His Honor said that no plaintiff could be nonsuited without his consent, and as he had elected to let the case go to a Jury, he would now charge them on it.  This was an action of trespass brought to recover damages from the defendants for taking away the plaintiff's servant without his license or consent.  To justify the Jury in finding a verdict for the plaintiff they must be satisfied either that the act was done by the defendants or by their order.  In point of law he considered there was no evidence to affect Mr. Brenan, for although he might have issued the warrant under which the trespass was committed, still it was not before the Jury, they could not find a verdict on it.  The only evidence against Mr.
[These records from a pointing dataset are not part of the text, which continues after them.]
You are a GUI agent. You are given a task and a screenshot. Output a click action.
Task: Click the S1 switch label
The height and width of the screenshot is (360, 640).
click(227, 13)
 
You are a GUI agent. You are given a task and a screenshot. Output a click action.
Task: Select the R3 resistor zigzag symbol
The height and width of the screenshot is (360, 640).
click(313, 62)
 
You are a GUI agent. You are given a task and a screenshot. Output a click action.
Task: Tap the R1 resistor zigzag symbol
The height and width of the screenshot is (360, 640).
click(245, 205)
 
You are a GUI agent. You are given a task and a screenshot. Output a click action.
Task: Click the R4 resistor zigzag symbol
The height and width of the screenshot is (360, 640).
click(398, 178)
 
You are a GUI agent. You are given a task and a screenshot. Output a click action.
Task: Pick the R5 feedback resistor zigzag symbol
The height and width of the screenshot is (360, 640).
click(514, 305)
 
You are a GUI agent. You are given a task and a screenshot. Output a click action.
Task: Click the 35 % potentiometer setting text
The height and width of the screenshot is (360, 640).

Holden was his own letter, which did not appear to him to connect him sufficiently with the taking away of Elliott to authorise the Jury to find a verdict against him; besides, there was the evidence of Fawkes, which clearly shewed that he did not receive the warrant from Holden but from Sutherland.  He was clearly of opinion that there was not evidence to connect Holden with the taking away of Elliott; if, however, the Jury could stretch their consciences to say that it did connect him with it, they must say what damages had accrued to the plaintiff, but they must bear in mind that Mr. Brenan could not be rendered liable for any expression used in Holden's letter.  The Jury consulted for a few minutes, and returned a verdict for the defendants.

Counsel for the plaintiff, Messrs. a'Becket and Foster; for the defendant, the Attorney General and Mr. Windeyer.

Notes

[1 ] For commentary, see Sydney Gazette, 31 October 1837.